O presidente da Câmara de Sintra, que hoje confirmou ser candidato à Câmara Municipal de Lisboa, considerou que as decisões judiciais já proferidas revelam que tem "condições jurídico-políticas e jurídico-constitucionais para [se] candidatar a toda e qualquer câmara sem ser, neste preciso momento, à Câmara de Lisboa".

"O que eu quero é que o Tribunal Constitucional pondere todas estas questões. O Estado de Direito significa lei igual para todos. Espero que o Tribunal Constitucional, no seu tempo, decida", acrescentou.

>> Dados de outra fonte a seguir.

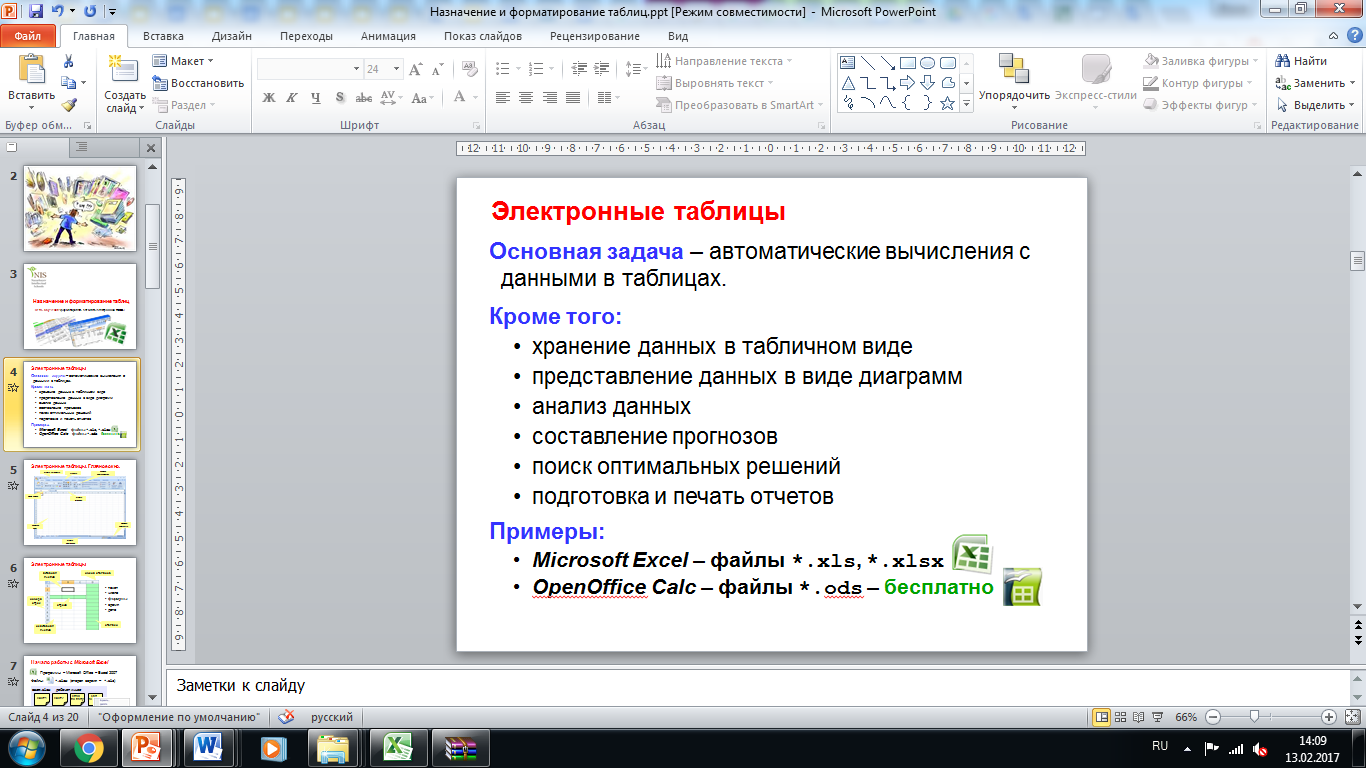The image size is (1366, 768).
Task: Switch to the Анимация tab
Action: coord(388,36)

Na quinta-feira, o Tribunal da Relação de Lisboa considerou o recurso apresentado por Fernando Seara improcedente e manteve a decisão da primeira instância de impedimento da candidatura, numa decisão tomada por maioria dos três juízes desembargadores, com voto vencido da juíza relatora, Ana Lucinda Cabral.

No voto vencido, a juíza defendeu que o recurso do autarca deveria ser julgado procedente, considerando que havia "incompetência absoluta do tribunal de primeira instância" para apreciar a matéria.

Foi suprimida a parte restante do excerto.